Segment Open
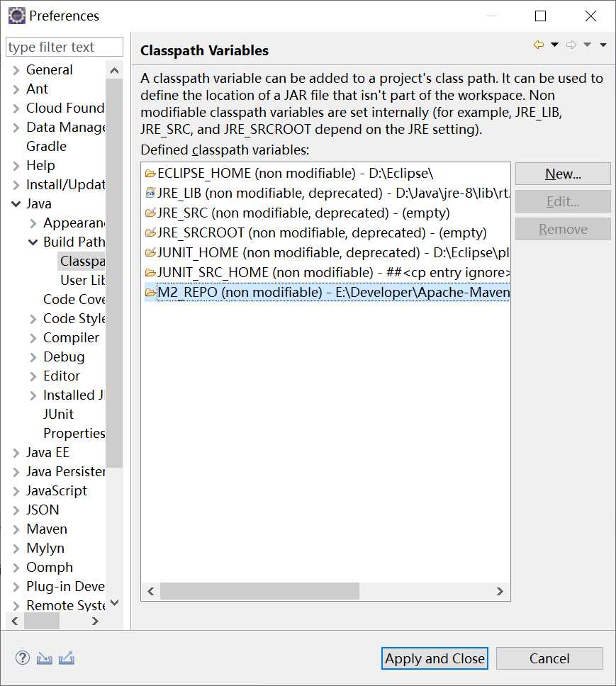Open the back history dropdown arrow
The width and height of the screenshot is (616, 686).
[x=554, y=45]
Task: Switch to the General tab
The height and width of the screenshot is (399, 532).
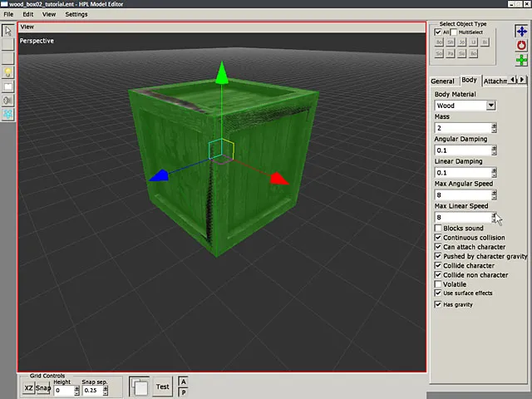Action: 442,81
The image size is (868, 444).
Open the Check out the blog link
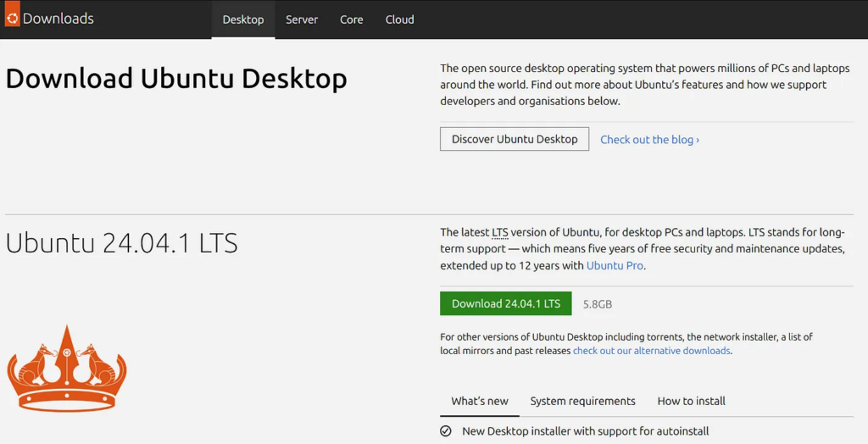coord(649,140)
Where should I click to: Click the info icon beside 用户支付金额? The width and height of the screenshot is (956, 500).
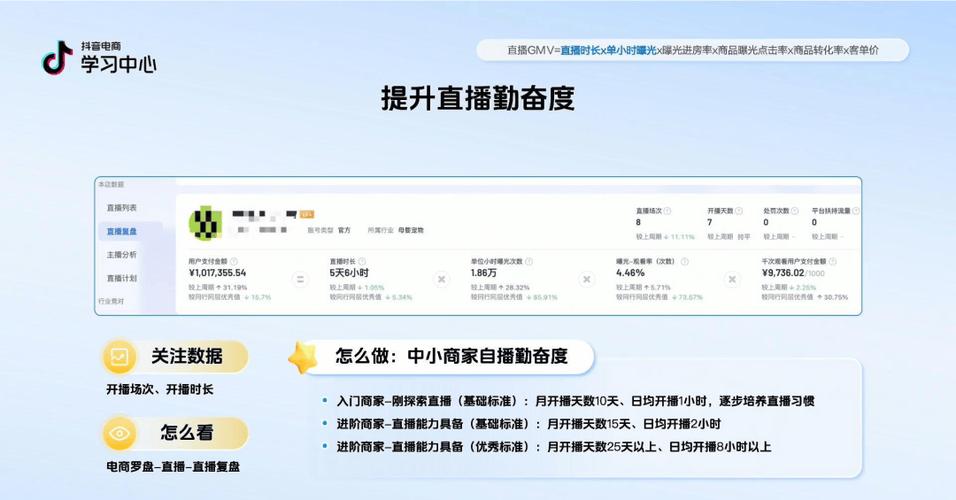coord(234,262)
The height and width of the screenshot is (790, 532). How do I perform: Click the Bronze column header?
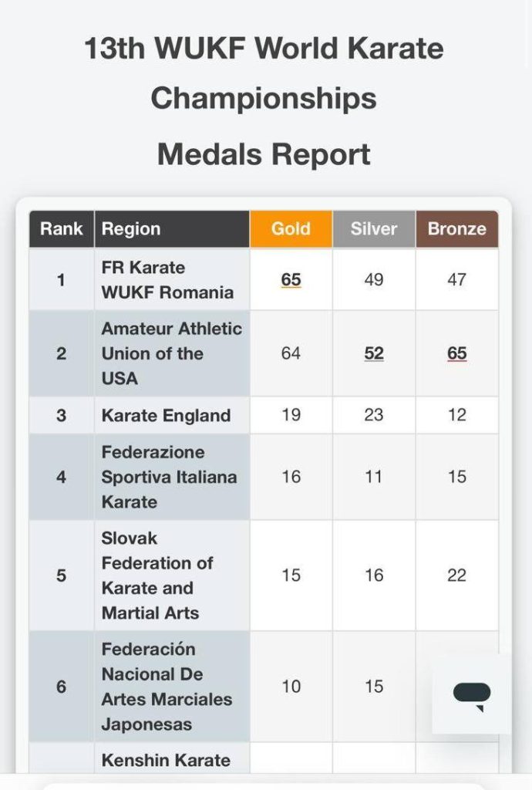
Segment Closed
Exercise brief: Exact copy, pictures omitted: every line from the one holding "Where should I" through the last line of the data above, and nothing else.

Solution:
Where should I click to: Click the info icon beside 用户支付金额? The width and height of the screenshot is (956, 500).
coord(234,262)
The height and width of the screenshot is (790, 532). How do I perform: Click the Bronze column header?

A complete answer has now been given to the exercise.